Wiekszosc tych ludzi nie potrafila przewrotu w przod!!!


Sei ryoku zen yo jitta kyo ei

Sei ryoku zen yo jitta kyo ei

...
Napisał(a)
Zgłoś naruszenie
Ekspert
Szacuny 11149 Napisanych postów 51567 Wiek 31 lat Na forum 24 lat Przeczytanych tematów 57816
Dziwne , że nikt do tej pory nie wspomniał o Krav Maga jako SW dla policji (combat w prawdzie zawiera KM, ale KM wygląda na coś idealnego dla policjanta, który siłą rzeczy musi się koncentrować na rzeczywistych sytuacjach, a szlifować jakiś styl walki może jako hobby).
Ponieważ nikt nic nie dodał do tematu , to sam trochę pogrzebałem w sieci.
Cytat z krakowskiej strony o Krav Maga :


"Krav Maga w Polsce

Krav Maga jako system walki i samoobrony trafiła do Polski w 1995 roku. Sprowadził ją do Polski Tomasz Adamczyk, organizując w Łodzi ogólnopolski warsztat dla przedstawicieli wojska, policji, służb ochrony i innych formacji. W seminarium wzięło udział ok. 100 osób. Prowadził je Richard Douieb - szef szkolenia francuskiej jednostki antyterrorystycznej GIGN, prezydent EFKM, weteran izraelskich jednostek specjalnych. Od tego momentu rozpoczęły sie szkolenia przeznaczone tylko dla jednostek antyterrorystycznych i specjalnych w całej Polsce.

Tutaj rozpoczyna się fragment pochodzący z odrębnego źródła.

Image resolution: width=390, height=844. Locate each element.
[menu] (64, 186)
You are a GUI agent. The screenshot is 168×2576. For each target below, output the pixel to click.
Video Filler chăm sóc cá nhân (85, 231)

Początkowo był to 1. Pułk Specjalny Komandosów z Lublińca oraz komandosi Marynarki Wojennej - szkolenia instruktorskie prowadzone przez Tomasza Adamczyka zaowocowały przyjęciem Krav Maga jako podstawowego systemu walki wręcz w tych jednostkach. Potem kolejno rozpoczęła się stała współpraca Instytutu Krav Maga Polska z Centrum Szkolenia Policji w Legionowie, następnie Komendą Główną Policji oraz Urzędem Ochrony Państwa i Strażą Graniczną. Rozpoczęcie współpracy z Eyalem Yanilov (Izrael) otworzyło nowy etap Krav Maga w Polsce. W szkoleniu kadry plutonów specjalnych Straży Granicznej wzięło udział kilkadziesiąt osób (Nowy Sącz, kwiecień 2000). Uruchomione zostały kursy dla instruktorów wyższych szkół wojskowych (m.in. "Zmechu" - Wyższej Szkoły Oficerskiej we Wrocławiu). W roku 2000 na zaproszenie Centrum Metodyczno-Szkolenowego KG Policji cykl zajęć instruktorskich, dla kadry wszystkich regionalnych ośrodków szkolenia Policji oraz wyższych szkół policyjnych, poprowadził Tomasz Adamczyk, Krzysztof Sawicki oraz Elina Toneva - jedna z kilku w Europie kobiet-instruktorów Krav Maga. W tym samym roku rozpoczęła się współpraca z Centrum szkolenia Marynarki Wojennej w Ustce. Zaowocowała ona również i w tym ośrodku oficjalnym wprowadzeniem Krav Maga do szkolenia marynarzy.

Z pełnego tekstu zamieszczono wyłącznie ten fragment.